L’Italia è un paese anomalo che si affida in sostanza al volontariato sportivo. All’estero ci sono impianti pubblici gestiti dai comuni, lo sport lo fai anche o soprattutto nelle scuole. Da noi la prima soluzione per trovare nuove aule è occupare le palestre… Questo è il rapporto che c’è tra lo sport e la scuola. E lo dico senza polemica, non è un discorso di appartenenza politica, sto solo fotografando la realtà” sottolinea Barelli. Dopo le gare di agosto, sarà tempo delle elezioni a settembre: “Mi meraviglio di chi si meraviglia. Nel 2016 l’assemblea elettiva è stata a settembre e sarà così anche quest’anno: il 5, nella tribuna autorità dello stadio olimpico per rispettare il distanziamento sociale. Sono le regole, c’è lo statuto della Fina che è chiarissimo. Quattro anni sono 4, non possono diventare 5. Trovo originale che qualcuno si sorprenda quando vengono rispettate le regole“. “Se c’è un erede di Barelli? Morto un papa se ne fa un altro…” ha aggiunto il presidente, “ma in questo momento di grande crisi c’è da completare un percorso di riavvio. Poi sono sicuro che in futuro ci saranno dirigenti capaci in grado di prendere il mio posto. Ma se un dirigente è bravo io me lo terrei a vita, senza vincoli di mandato. Non stiamo parlando di un’attività remunerativa“.

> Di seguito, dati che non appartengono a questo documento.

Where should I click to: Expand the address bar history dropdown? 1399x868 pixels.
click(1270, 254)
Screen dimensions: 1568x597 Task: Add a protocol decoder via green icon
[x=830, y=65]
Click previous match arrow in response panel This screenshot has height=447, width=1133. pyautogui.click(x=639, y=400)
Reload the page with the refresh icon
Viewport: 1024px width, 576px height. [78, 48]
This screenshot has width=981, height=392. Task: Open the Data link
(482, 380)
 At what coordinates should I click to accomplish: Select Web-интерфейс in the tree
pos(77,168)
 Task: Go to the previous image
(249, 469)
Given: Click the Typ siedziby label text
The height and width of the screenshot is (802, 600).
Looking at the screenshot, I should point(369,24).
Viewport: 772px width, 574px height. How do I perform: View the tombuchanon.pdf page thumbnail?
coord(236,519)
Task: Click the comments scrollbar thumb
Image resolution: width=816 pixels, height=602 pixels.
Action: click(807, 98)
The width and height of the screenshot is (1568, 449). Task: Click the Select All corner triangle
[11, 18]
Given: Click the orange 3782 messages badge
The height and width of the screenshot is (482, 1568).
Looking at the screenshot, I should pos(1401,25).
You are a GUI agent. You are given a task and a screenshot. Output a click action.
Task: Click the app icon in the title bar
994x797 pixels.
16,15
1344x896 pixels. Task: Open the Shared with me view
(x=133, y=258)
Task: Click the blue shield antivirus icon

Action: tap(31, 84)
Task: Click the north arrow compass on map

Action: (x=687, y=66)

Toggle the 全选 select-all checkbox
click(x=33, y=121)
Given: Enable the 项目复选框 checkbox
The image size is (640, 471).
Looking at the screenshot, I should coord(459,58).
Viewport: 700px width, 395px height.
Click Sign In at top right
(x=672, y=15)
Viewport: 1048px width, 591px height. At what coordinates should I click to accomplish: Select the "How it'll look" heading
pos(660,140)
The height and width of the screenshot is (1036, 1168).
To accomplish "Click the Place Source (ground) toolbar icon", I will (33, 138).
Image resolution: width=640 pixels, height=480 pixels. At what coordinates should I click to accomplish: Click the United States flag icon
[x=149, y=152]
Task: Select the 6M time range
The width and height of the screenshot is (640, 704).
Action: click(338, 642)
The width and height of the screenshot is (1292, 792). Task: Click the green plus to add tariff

Una federazione, tra l’altro, dal punto di vista legale è un’associazione privata” specifica Barelli, “ci sono aspetti costituzionali da considerare. Io candidato alla presidenza del Coni? Lo escludo. Anche perché oggi la realtà dello sport viene seguita in altri ambiti: c’è un ministero, c’è sport e salute. Se oggi la situazione è questa, posso pensare che in ambito Coni siano stati fatti degli errori…“. Tempi di attesa anche per una proposta di riforma dello sport. “Spadafora ha ereditato una legge delega e un compito molto delicato. Deve in poco tempo emanare decreti per la riforma radicale dello sport. Gli argomenti sono tanti: la distinzione tra professionismo e dilettantismo, il lavoro sportivo. Lo aspetta un compito difficile perché lo sport in Italia poggia sull’attività delle società sportive, fragili economicamente e caratterizzate dall’impegno di dirigenti per lo più volontari. Quindi il nostro mondo si regge sulla passione di migliaia persone che vanno sostenute, per continuare a essere il motore senza costi dello sport nel paese“.